(Data on locating visible targets)
────────

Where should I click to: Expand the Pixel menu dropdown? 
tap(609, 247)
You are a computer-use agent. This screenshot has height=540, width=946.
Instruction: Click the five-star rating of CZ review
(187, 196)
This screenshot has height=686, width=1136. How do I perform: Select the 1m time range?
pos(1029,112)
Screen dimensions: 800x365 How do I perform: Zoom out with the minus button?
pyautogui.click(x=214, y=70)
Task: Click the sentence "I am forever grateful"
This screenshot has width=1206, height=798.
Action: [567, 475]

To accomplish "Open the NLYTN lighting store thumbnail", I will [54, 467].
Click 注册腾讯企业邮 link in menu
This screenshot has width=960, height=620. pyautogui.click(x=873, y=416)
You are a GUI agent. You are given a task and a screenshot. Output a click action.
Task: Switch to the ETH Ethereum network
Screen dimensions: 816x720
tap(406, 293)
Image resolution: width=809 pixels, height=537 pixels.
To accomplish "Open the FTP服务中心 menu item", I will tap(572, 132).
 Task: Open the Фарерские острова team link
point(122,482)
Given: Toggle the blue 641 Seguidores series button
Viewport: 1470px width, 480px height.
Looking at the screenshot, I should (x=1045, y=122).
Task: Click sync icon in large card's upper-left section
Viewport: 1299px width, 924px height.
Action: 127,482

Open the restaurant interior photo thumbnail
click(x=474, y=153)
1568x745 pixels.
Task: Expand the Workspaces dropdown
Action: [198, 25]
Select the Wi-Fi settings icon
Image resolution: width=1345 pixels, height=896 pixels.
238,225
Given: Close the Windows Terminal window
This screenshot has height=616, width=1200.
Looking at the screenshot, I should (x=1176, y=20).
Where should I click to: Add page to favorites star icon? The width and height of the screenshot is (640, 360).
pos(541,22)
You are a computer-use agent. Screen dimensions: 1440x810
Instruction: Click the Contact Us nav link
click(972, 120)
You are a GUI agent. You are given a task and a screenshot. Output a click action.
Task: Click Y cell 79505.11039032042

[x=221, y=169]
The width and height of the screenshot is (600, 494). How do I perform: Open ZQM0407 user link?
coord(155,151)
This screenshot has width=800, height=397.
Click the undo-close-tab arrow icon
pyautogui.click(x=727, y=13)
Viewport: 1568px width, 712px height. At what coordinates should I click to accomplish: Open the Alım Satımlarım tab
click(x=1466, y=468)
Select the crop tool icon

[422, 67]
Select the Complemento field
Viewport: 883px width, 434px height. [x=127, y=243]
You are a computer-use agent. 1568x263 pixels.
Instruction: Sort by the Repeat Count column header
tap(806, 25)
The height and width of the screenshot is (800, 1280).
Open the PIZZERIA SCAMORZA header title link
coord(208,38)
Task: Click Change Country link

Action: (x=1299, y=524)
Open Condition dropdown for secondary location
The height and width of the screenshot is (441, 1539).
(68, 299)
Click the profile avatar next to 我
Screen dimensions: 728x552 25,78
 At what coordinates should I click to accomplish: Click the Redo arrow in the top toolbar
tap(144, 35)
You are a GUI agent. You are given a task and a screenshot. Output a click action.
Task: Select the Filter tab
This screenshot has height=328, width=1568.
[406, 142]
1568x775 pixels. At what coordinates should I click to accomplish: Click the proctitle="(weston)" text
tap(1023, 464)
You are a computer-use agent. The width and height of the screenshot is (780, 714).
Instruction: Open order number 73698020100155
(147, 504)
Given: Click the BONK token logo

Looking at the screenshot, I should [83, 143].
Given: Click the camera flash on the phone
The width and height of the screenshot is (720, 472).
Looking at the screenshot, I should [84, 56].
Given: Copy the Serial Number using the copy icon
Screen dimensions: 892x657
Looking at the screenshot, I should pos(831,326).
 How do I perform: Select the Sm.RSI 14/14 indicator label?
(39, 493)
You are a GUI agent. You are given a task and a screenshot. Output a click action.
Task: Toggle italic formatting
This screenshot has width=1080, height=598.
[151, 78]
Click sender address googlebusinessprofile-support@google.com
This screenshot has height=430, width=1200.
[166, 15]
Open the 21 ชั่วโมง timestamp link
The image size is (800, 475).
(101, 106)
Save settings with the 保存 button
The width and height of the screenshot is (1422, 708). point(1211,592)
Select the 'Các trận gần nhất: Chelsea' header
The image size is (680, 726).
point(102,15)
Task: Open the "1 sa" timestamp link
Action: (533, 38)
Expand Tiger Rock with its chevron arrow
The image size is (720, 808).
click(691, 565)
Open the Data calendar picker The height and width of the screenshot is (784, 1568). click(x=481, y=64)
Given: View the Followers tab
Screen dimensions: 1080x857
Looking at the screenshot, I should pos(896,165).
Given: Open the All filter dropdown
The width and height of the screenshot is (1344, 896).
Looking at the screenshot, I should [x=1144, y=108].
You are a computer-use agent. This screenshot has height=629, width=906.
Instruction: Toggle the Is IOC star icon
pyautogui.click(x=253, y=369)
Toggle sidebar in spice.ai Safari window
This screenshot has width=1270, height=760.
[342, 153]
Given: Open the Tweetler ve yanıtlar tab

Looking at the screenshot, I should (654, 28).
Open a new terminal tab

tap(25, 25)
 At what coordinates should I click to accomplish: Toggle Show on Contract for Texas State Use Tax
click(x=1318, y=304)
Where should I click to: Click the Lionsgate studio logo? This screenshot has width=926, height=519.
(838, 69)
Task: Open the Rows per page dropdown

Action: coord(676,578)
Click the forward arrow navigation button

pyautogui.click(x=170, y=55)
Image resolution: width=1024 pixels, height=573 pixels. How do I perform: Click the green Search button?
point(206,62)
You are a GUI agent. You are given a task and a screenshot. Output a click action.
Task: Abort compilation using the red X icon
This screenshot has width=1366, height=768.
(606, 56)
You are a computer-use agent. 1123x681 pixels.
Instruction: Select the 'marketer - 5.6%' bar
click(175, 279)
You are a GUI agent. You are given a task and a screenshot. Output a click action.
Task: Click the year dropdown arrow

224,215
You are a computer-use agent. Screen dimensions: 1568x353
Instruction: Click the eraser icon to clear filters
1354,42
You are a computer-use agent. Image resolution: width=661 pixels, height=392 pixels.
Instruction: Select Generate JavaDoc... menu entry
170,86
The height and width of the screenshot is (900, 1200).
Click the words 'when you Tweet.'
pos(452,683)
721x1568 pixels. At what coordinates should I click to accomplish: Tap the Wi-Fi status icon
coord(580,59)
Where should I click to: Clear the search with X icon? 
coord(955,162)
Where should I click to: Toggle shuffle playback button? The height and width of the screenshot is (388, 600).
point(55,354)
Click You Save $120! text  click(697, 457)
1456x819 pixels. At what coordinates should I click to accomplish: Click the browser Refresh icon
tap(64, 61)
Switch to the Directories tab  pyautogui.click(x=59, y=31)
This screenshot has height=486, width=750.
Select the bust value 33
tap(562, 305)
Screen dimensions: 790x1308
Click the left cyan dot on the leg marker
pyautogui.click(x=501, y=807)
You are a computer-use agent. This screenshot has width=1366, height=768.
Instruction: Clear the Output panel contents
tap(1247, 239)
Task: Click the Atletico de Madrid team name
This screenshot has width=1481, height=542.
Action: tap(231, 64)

────────

**Directive:**
Update the records above by changing every "Where should I click to" to "Where do I click to", and reproduce them in full with nothing else altered.

**Exercise output:**
Where do I click to: Expand the Pixel menu dropdown? 
tap(609, 247)
You are a computer-use agent. This screenshot has height=540, width=946.
Instruction: Click the five-star rating of CZ review
(187, 196)
This screenshot has height=686, width=1136. How do I perform: Select the 1m time range?
pos(1029,112)
Screen dimensions: 800x365 How do I perform: Zoom out with the minus button?
pyautogui.click(x=214, y=70)
Task: Click the sentence "I am forever grateful"
This screenshot has width=1206, height=798.
Action: [567, 475]

To accomplish "Open the NLYTN lighting store thumbnail", I will [54, 467].
Click 注册腾讯企业邮 link in menu
This screenshot has width=960, height=620. pyautogui.click(x=873, y=416)
You are a GUI agent. You are given a task and a screenshot. Output a click action.
Task: Switch to the ETH Ethereum network
Screen dimensions: 816x720
tap(406, 293)
Image resolution: width=809 pixels, height=537 pixels.
To accomplish "Open the FTP服务中心 menu item", I will tap(572, 132).
 Task: Open the Фарерские острова team link
point(122,482)
Given: Toggle the blue 641 Seguidores series button
Viewport: 1470px width, 480px height.
Looking at the screenshot, I should (x=1045, y=122).
Task: Click sync icon in large card's upper-left section
Viewport: 1299px width, 924px height.
Action: 127,482

Open the restaurant interior photo thumbnail
click(x=474, y=153)
1568x745 pixels.
Task: Expand the Workspaces dropdown
Action: [198, 25]
Select the Wi-Fi settings icon
Image resolution: width=1345 pixels, height=896 pixels.
238,225
Given: Close the Windows Terminal window
This screenshot has height=616, width=1200.
Looking at the screenshot, I should (x=1176, y=20).
Where do I click to: Add page to favorites star icon? The width and height of the screenshot is (640, 360).
pos(541,22)
You are a computer-use agent. Screen dimensions: 1440x810
Instruction: Click the Contact Us nav link
click(972, 120)
You are a GUI agent. You are given a task and a screenshot. Output a click action.
Task: Click Y cell 79505.11039032042

[x=221, y=169]
The width and height of the screenshot is (600, 494). How do I perform: Open ZQM0407 user link?
coord(155,151)
This screenshot has width=800, height=397.
Click the undo-close-tab arrow icon
pyautogui.click(x=727, y=13)
Viewport: 1568px width, 712px height. At what coordinates should I click to accomplish: Open the Alım Satımlarım tab
click(x=1466, y=468)
Select the crop tool icon

[422, 67]
Select the Complemento field
Viewport: 883px width, 434px height. [x=127, y=243]
You are a computer-use agent. 1568x263 pixels.
Instruction: Sort by the Repeat Count column header
tap(806, 25)
The height and width of the screenshot is (800, 1280).
Open the PIZZERIA SCAMORZA header title link
coord(208,38)
Task: Click Change Country link

Action: (x=1299, y=524)
Open Condition dropdown for secondary location
The height and width of the screenshot is (441, 1539).
(68, 299)
Click the profile avatar next to 我
Screen dimensions: 728x552 25,78
 At what coordinates should I click to accomplish: Click the Redo arrow in the top toolbar
tap(144, 35)
You are a GUI agent. You are given a task and a screenshot. Output a click action.
Task: Select the Filter tab
This screenshot has height=328, width=1568.
[406, 142]
1568x775 pixels. At what coordinates should I click to accomplish: Click the proctitle="(weston)" text
tap(1023, 464)
You are a computer-use agent. The width and height of the screenshot is (780, 714).
Instruction: Open order number 73698020100155
(147, 504)
Given: Click the BONK token logo

Looking at the screenshot, I should [83, 143].
Given: Click the camera flash on the phone
The width and height of the screenshot is (720, 472).
Looking at the screenshot, I should [84, 56].
Given: Copy the Serial Number using the copy icon
Screen dimensions: 892x657
Looking at the screenshot, I should pos(831,326).
 How do I perform: Select the Sm.RSI 14/14 indicator label?
(39, 493)
You are a GUI agent. You are given a task and a screenshot. Output a click action.
Task: Toggle italic formatting
This screenshot has width=1080, height=598.
[151, 78]
Click sender address googlebusinessprofile-support@google.com
This screenshot has height=430, width=1200.
[166, 15]
Open the 21 ชั่วโมง timestamp link
The image size is (800, 475).
(101, 106)
Save settings with the 保存 button
The width and height of the screenshot is (1422, 708). point(1211,592)
Select the 'Các trận gần nhất: Chelsea' header
The image size is (680, 726).
point(102,15)
Task: Open the "1 sa" timestamp link
Action: (533, 38)
Expand Tiger Rock with its chevron arrow
The image size is (720, 808).
click(691, 565)
Open the Data calendar picker The height and width of the screenshot is (784, 1568). click(x=481, y=64)
Given: View the Followers tab
Screen dimensions: 1080x857
Looking at the screenshot, I should pos(896,165).
Given: Open the All filter dropdown
The width and height of the screenshot is (1344, 896).
Looking at the screenshot, I should [x=1144, y=108].
You are a computer-use agent. This screenshot has height=629, width=906.
Instruction: Toggle the Is IOC star icon
pyautogui.click(x=253, y=369)
Toggle sidebar in spice.ai Safari window
This screenshot has width=1270, height=760.
[342, 153]
Given: Open the Tweetler ve yanıtlar tab

Looking at the screenshot, I should (654, 28).
Open a new terminal tab

tap(25, 25)
 At what coordinates should I click to accomplish: Toggle Show on Contract for Texas State Use Tax
click(x=1318, y=304)
Where do I click to: Click the Lionsgate studio logo? This screenshot has width=926, height=519.
(838, 69)
Task: Open the Rows per page dropdown

Action: coord(676,578)
Click the forward arrow navigation button

pyautogui.click(x=170, y=55)
Image resolution: width=1024 pixels, height=573 pixels. How do I perform: Click the green Search button?
point(206,62)
You are a GUI agent. You are given a task and a screenshot. Output a click action.
Task: Abort compilation using the red X icon
This screenshot has width=1366, height=768.
(606, 56)
You are a computer-use agent. 1123x681 pixels.
Instruction: Select the 'marketer - 5.6%' bar
click(175, 279)
You are a GUI agent. You are given a task and a screenshot. Output a click action.
Task: Click the year dropdown arrow

224,215
You are a computer-use agent. Screen dimensions: 1568x353
Instruction: Click the eraser icon to clear filters
1354,42
You are a computer-use agent. Image resolution: width=661 pixels, height=392 pixels.
Instruction: Select Generate JavaDoc... menu entry
170,86
The height and width of the screenshot is (900, 1200).
Click the words 'when you Tweet.'
pos(452,683)
721x1568 pixels. At what coordinates should I click to accomplish: Tap the Wi-Fi status icon
coord(580,59)
Where do I click to: Clear the search with X icon? 
coord(955,162)
Where do I click to: Toggle shuffle playback button? The height and width of the screenshot is (388, 600).
point(55,354)
Click You Save $120! text  click(697, 457)
1456x819 pixels. At what coordinates should I click to accomplish: Click the browser Refresh icon
tap(64, 61)
Switch to the Directories tab  pyautogui.click(x=59, y=31)
This screenshot has height=486, width=750.
Select the bust value 33
tap(562, 305)
Screen dimensions: 790x1308
Click the left cyan dot on the leg marker
pyautogui.click(x=501, y=807)
You are a computer-use agent. This screenshot has width=1366, height=768.
Instruction: Clear the Output panel contents
tap(1247, 239)
Task: Click the Atletico de Madrid team name
This screenshot has width=1481, height=542.
Action: tap(231, 64)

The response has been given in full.